*WHAT THE EXERCISE ASKS*: Give the records again in full, exactly as they are.

*DATA SHOWN*:

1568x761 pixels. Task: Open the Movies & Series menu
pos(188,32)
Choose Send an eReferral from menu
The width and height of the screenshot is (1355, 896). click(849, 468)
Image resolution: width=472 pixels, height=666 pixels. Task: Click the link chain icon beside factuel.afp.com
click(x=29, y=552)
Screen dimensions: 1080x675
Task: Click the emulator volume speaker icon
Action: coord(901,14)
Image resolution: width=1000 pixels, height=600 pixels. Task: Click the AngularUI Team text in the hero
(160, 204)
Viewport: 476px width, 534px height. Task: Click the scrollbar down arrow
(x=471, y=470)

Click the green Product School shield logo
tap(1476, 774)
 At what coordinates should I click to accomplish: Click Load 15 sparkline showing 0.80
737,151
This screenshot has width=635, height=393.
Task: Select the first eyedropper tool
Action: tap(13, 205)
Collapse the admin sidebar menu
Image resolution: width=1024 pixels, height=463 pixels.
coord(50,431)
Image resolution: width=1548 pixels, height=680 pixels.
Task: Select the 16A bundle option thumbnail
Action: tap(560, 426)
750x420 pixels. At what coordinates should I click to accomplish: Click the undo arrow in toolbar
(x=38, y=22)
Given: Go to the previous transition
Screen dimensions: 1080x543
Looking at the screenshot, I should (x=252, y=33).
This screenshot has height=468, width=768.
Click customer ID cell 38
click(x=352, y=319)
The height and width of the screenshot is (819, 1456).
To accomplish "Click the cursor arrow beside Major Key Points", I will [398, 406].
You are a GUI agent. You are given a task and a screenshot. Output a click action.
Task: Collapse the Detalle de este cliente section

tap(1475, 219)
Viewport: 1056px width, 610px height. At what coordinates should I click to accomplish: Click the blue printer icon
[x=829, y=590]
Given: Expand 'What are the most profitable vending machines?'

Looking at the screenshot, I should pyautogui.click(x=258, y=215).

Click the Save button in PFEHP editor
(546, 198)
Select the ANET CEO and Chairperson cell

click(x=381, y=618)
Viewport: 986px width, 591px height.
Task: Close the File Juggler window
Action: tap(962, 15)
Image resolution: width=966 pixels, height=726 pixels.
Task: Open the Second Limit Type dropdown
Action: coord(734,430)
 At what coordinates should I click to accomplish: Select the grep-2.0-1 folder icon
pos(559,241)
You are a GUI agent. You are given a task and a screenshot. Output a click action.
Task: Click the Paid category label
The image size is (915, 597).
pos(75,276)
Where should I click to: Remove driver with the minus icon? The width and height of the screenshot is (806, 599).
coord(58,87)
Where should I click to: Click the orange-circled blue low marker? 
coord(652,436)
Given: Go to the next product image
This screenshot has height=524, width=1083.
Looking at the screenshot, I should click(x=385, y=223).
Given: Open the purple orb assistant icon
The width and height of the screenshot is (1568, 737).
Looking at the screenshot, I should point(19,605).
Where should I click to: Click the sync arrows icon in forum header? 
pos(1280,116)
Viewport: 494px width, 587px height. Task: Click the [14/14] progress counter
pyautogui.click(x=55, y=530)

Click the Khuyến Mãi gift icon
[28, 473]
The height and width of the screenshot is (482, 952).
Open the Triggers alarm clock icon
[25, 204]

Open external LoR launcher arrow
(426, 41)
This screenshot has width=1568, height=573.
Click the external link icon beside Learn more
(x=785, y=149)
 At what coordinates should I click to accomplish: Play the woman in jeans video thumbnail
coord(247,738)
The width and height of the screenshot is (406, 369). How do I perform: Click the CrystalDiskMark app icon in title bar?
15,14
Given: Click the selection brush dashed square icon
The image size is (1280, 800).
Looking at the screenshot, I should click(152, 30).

*REPLY*:
1568x761 pixels. Task: Open the Movies & Series menu
pos(188,32)
Choose Send an eReferral from menu
The width and height of the screenshot is (1355, 896). click(849, 468)
Image resolution: width=472 pixels, height=666 pixels. Task: Click the link chain icon beside factuel.afp.com
click(x=29, y=552)
Screen dimensions: 1080x675
Task: Click the emulator volume speaker icon
Action: coord(901,14)
Image resolution: width=1000 pixels, height=600 pixels. Task: Click the AngularUI Team text in the hero
(160, 204)
Viewport: 476px width, 534px height. Task: Click the scrollbar down arrow
(x=471, y=470)

Click the green Product School shield logo
tap(1476, 774)
 At what coordinates should I click to accomplish: Click Load 15 sparkline showing 0.80
737,151
This screenshot has width=635, height=393.
Task: Select the first eyedropper tool
Action: tap(13, 205)
Collapse the admin sidebar menu
Image resolution: width=1024 pixels, height=463 pixels.
coord(50,431)
Image resolution: width=1548 pixels, height=680 pixels.
Task: Select the 16A bundle option thumbnail
Action: tap(560, 426)
750x420 pixels. At what coordinates should I click to accomplish: Click the undo arrow in toolbar
(x=38, y=22)
Given: Go to the previous transition
Screen dimensions: 1080x543
Looking at the screenshot, I should (x=252, y=33).
This screenshot has height=468, width=768.
Click customer ID cell 38
click(x=352, y=319)
The height and width of the screenshot is (819, 1456).
To accomplish "Click the cursor arrow beside Major Key Points", I will [398, 406].
You are a GUI agent. You are given a task and a screenshot. Output a click action.
Task: Collapse the Detalle de este cliente section

tap(1475, 219)
Viewport: 1056px width, 610px height. At what coordinates should I click to accomplish: Click the blue printer icon
[x=829, y=590]
Given: Expand 'What are the most profitable vending machines?'

Looking at the screenshot, I should pyautogui.click(x=258, y=215).

Click the Save button in PFEHP editor
(546, 198)
Select the ANET CEO and Chairperson cell

click(x=381, y=618)
Viewport: 986px width, 591px height.
Task: Close the File Juggler window
Action: tap(962, 15)
Image resolution: width=966 pixels, height=726 pixels.
Task: Open the Second Limit Type dropdown
Action: coord(734,430)
 At what coordinates should I click to accomplish: Select the grep-2.0-1 folder icon
pos(559,241)
You are a GUI agent. You are given a task and a screenshot. Output a click action.
Task: Click the Paid category label
The image size is (915, 597).
pos(75,276)
Where should I click to: Remove driver with the minus icon? The width and height of the screenshot is (806, 599).
coord(58,87)
Where should I click to: Click the orange-circled blue low marker? 
coord(652,436)
Given: Go to the next product image
This screenshot has height=524, width=1083.
Looking at the screenshot, I should click(x=385, y=223).
Given: Open the purple orb assistant icon
The width and height of the screenshot is (1568, 737).
Looking at the screenshot, I should point(19,605).
Where should I click to: Click the sync arrows icon in forum header? 
pos(1280,116)
Viewport: 494px width, 587px height. Task: Click the [14/14] progress counter
pyautogui.click(x=55, y=530)

Click the Khuyến Mãi gift icon
[28, 473]
The height and width of the screenshot is (482, 952).
Open the Triggers alarm clock icon
[25, 204]

Open external LoR launcher arrow
(426, 41)
This screenshot has width=1568, height=573.
Click the external link icon beside Learn more
(x=785, y=149)
 At what coordinates should I click to accomplish: Play the woman in jeans video thumbnail
coord(247,738)
The width and height of the screenshot is (406, 369). How do I perform: Click the CrystalDiskMark app icon in title bar?
15,14
Given: Click the selection brush dashed square icon
The image size is (1280, 800).
Looking at the screenshot, I should click(152, 30).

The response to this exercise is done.